Вначале я шел прогулочным шагом, не ставя перед собой каких-либо целей, не назначая конечного пункта путешествия. Идучи долиной горной реки, я удалялся от санатория, от моего одноместного номера — и радовался удалению. Но к чему приближался? Долину реки вдали запирала гора со снежной вершиной и сползающим по склону отрогом ледника. Казалось, что можно дойти до горы и увидеть начало реки Геналдон — ее ледниковый исток.
Почему бы и не дойти? Пропущу санаторные ванны и процедуры? Но разве полезней купаться в мелком бассейне, в чуть теплой, мутной воде среди голых туш, чем двигаться в солнечном мареве, плыть по горной долине, залитой доверху целебным настоем трав и цветов? Разве ходьба по горным тропинкам не лучшая процедура?
Конечно, идти до истока реки, до ледниковой горы, оказалось гораздо дольше, чем представлялось вначале. Известное свойство горного окоема — обманывать зрение, обольщать. Ледник (впоследствии я узнаю его название: Майли-Хох), по мере того как я к нему шел да шел, наддавая ходу, вроде как и не приближался. С меня стекли те самые сто потов, помянутые во многих описаниях жаркой работы. Я охлаждал себя родниковой водой, вначале погружал в нее руки, и стужа проникала до плеч, затем окунал в стужу губы, она вливалась в гортань и в желудок. Но, как известно, вода — даже и родниковая, чистая, студеная вода — плохой помощник в походе.
В пути случилось со мной и опасное приключение: из прилепившегося к горному склону длинного овечьего стада выкатился с лаем большой лохматый шерстяной шар. Я узнал в нем сторожевую кавказскую овчарку — опасного, сильного зверя — и даже увидел вблизи оскал, сморщенный от ненависти ко мне нос и обрезанные уши. (Уши сторожевым псам на Кавказе обрезают в щенячестве, дабы не за что было ухватиться волку.) Пес изготовился укусить меня, выбирал подходящее место, и я не мог найти способа защититься. Но тут из стада выделился пастух, не громко, но внятно для меня и для пса позвал: «Тобик, Тобик...» Тобик немножко еще порычал и с демонстративно подчеркнутой неохотой потрусил к своему хозяину.

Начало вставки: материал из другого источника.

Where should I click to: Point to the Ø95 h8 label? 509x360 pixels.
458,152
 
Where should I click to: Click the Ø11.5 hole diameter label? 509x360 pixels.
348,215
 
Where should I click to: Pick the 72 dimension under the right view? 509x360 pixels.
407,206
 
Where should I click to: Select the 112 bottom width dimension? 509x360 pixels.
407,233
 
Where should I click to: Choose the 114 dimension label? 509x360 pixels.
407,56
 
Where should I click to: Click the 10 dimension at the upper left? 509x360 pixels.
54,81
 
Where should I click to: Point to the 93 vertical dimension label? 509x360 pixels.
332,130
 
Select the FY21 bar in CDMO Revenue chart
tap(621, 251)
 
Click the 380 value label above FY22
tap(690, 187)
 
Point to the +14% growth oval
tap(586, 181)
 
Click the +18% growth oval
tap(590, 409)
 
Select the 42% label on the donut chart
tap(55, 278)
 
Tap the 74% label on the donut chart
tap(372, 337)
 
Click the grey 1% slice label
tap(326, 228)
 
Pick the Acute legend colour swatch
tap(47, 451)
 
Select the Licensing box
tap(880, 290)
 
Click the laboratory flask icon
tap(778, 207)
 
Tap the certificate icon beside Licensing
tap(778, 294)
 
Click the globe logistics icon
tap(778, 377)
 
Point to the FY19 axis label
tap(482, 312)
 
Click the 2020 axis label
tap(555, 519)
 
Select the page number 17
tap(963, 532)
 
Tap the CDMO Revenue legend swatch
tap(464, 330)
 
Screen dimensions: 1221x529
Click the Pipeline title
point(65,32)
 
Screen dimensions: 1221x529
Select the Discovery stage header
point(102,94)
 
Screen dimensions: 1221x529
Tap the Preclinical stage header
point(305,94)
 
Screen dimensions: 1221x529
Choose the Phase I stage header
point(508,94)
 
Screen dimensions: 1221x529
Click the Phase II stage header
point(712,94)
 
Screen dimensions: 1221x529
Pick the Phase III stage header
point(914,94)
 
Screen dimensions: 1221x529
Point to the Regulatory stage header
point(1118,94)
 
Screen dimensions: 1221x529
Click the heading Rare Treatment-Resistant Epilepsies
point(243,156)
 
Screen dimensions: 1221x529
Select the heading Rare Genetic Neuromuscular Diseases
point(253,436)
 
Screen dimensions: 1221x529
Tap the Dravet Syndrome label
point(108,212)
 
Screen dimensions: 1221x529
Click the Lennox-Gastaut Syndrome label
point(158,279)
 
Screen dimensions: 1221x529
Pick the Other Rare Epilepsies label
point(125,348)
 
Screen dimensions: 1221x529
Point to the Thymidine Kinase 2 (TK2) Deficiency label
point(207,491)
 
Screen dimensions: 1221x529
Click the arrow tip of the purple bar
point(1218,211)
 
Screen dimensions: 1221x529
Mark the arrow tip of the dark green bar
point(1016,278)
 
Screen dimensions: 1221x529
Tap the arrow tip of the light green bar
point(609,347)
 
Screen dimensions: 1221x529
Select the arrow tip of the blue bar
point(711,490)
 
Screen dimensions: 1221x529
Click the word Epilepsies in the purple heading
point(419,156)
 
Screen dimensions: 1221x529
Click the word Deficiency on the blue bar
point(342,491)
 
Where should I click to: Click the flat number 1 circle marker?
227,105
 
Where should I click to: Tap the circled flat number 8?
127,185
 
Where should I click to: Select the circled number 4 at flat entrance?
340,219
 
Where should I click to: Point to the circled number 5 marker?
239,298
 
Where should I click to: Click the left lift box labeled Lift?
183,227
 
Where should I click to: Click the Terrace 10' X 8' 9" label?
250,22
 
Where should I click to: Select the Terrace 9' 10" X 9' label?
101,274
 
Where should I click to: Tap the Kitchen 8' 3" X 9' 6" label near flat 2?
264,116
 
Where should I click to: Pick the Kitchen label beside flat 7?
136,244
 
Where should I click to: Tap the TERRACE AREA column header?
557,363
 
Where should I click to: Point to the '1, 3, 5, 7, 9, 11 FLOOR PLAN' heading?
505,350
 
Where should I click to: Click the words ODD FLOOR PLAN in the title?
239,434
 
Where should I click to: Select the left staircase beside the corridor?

Долго ли, коротко ли я шел, неважно. Солнце побагровело, изменилась окраска местности, и рельеф стал другой: широкая долина сошлась в каньон, река пенилась, скалила зубы, как Тобик, овечий сторож. Навстречу мне попало еще одно стадо овец, шустро трусящее по своим делам, ведомое сивобородым козлом.
Тропа забирала кверху, река все круче падала вниз. Еще немножко, и я увидел начало реки, исток: река вытекала из ледникового зева, из пещеры в рыхлом, просевшем, будто присыпанном пеплом снегу.